Monday, 5 November 2012: 11:00 AM
Symphony I and II (Loews Vanderbilt Hotel)
Tornadogenesis in supercells has been described as three-stage process, involving i) mid-level mesocyclogenesis, ii) development of near-surface rotation, and iii) concentration of the near-surface rotation into tornadic strength. This study is concerned with the second stage, one of the main questions being whether the source of vorticity in the near-surface mesocyclones is in-situ generated ("baroclinic") vorticity, or merely reoriented ambient ("barotropic") vorticity. The authors use 3D vorticity dynamics in a Lagrangian framework to analyze the origin of near-surface rotation in simulated supercells. The technique employed in this study allows for a separation of barotropic and baroclinic components. It is found that the development of surface vertical vorticity is rather unsteady and tied to surges of horizontal momentum emanating from downdrafts adjacent to the main updraft.
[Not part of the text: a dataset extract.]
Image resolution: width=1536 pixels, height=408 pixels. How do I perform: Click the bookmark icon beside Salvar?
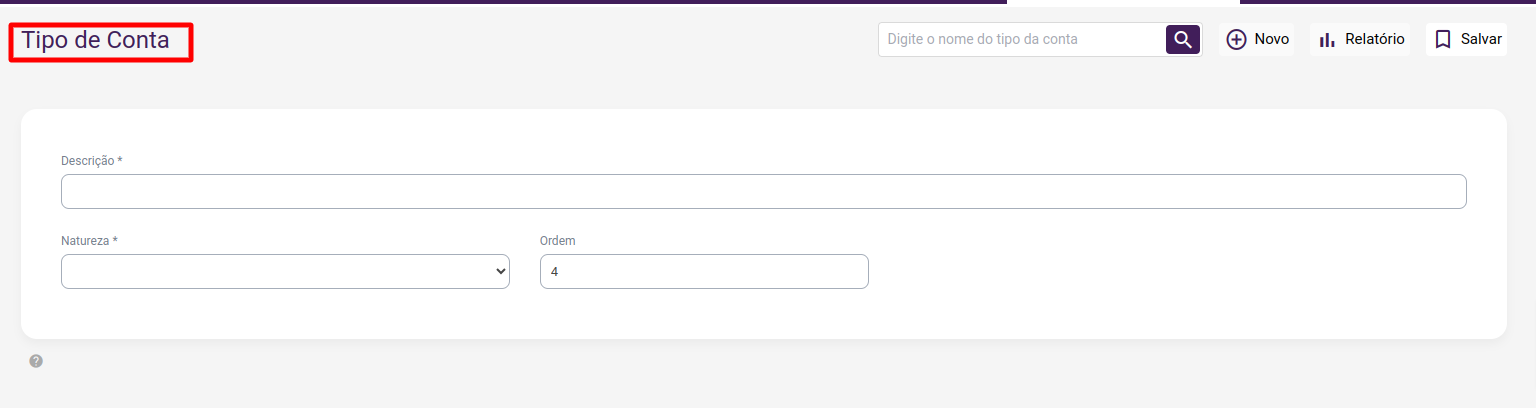pos(1442,40)
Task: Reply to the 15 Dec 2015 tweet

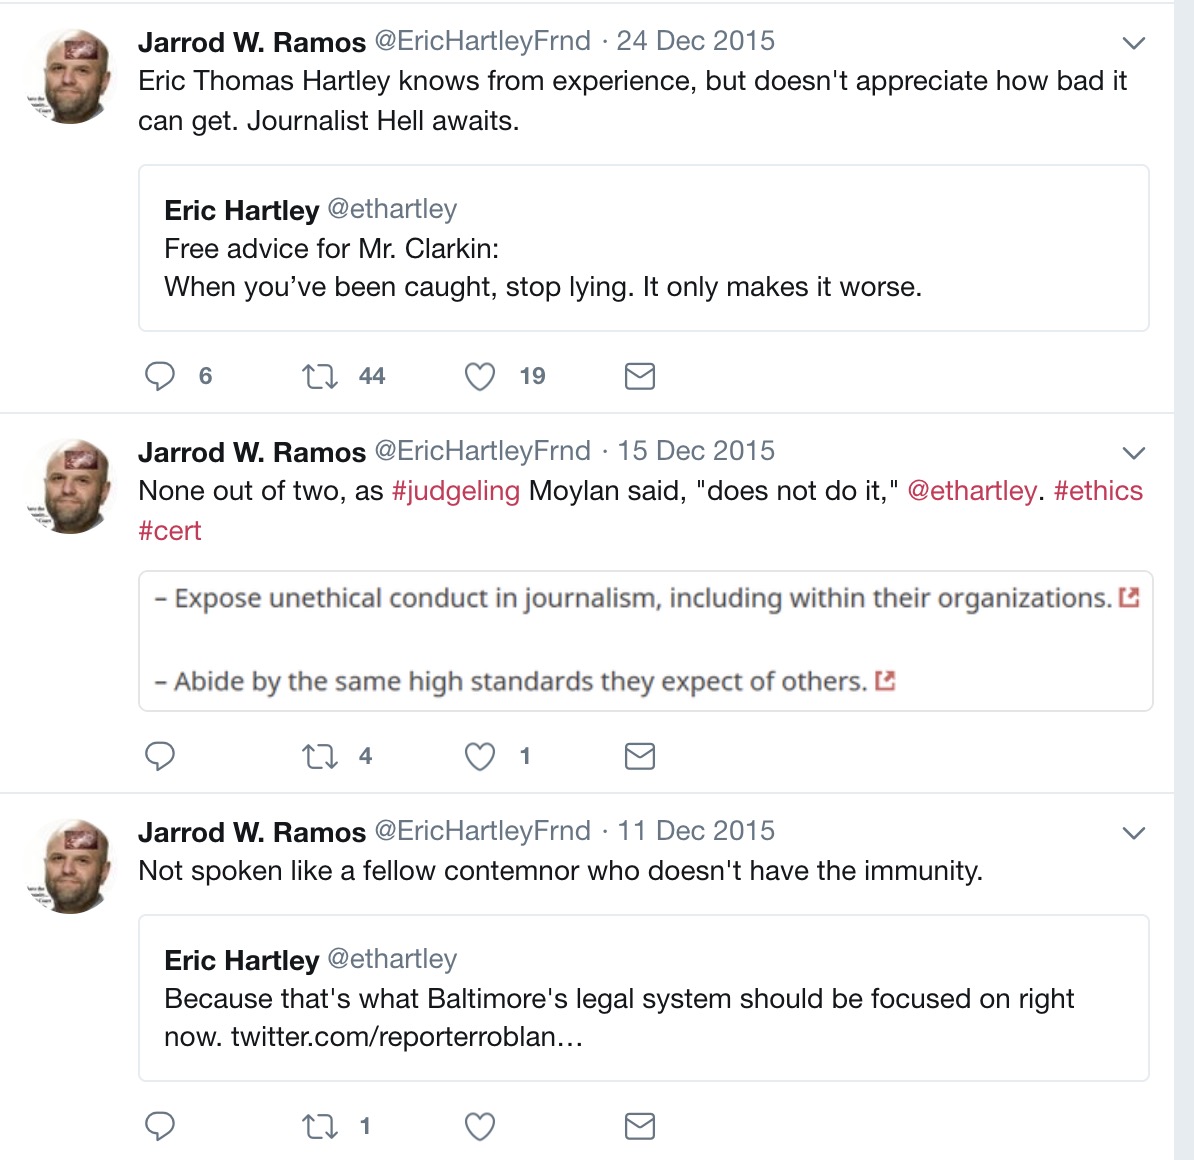Action: (x=160, y=756)
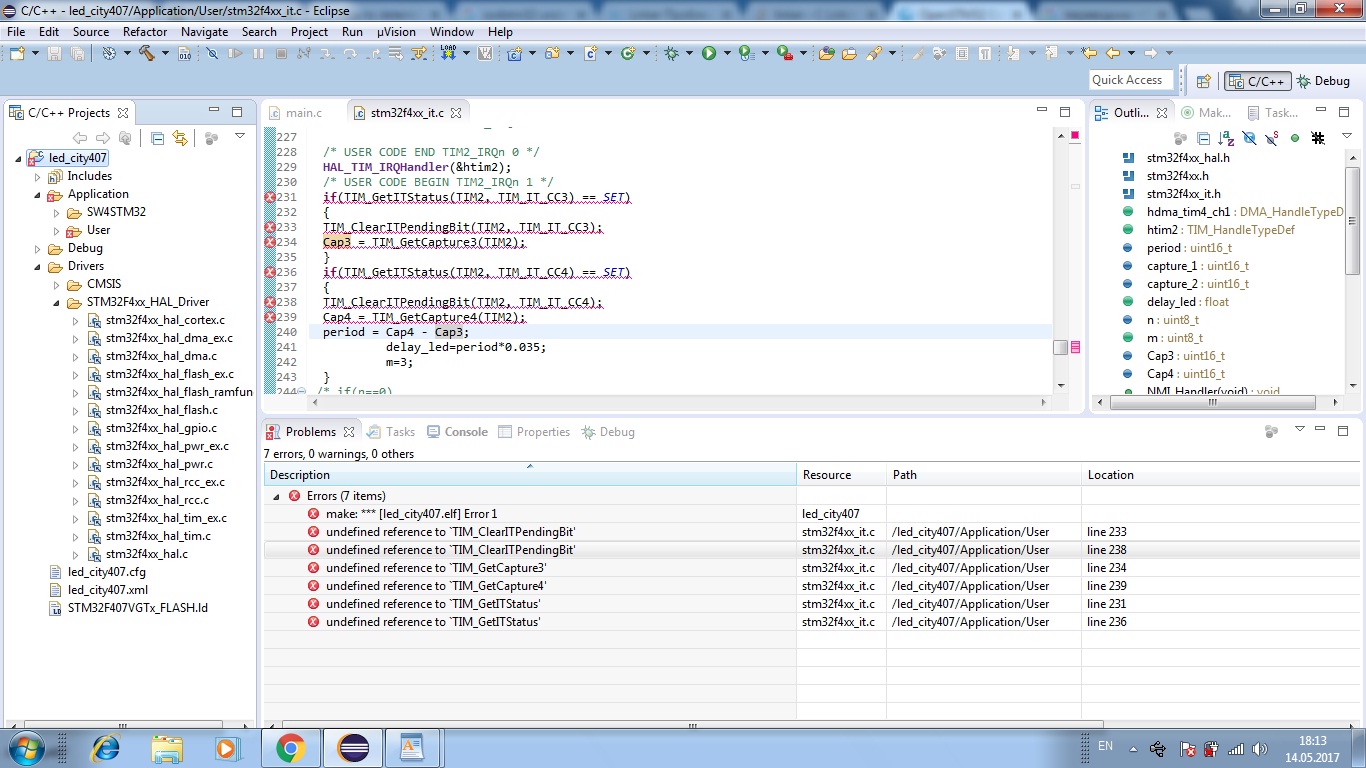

The vorticity at the flanks of these surges is of baroclinic origin and horizontal initially, being reoriented into the vertical while the air is still descending. Ambient (barotropic) vorticity is also reoriented in the downdraft but contributes to anticyclonic rotation in the near-surface mesocyclone. However, the baroclinic vorticity dominates, leading to net cyclonic near-surface rotation.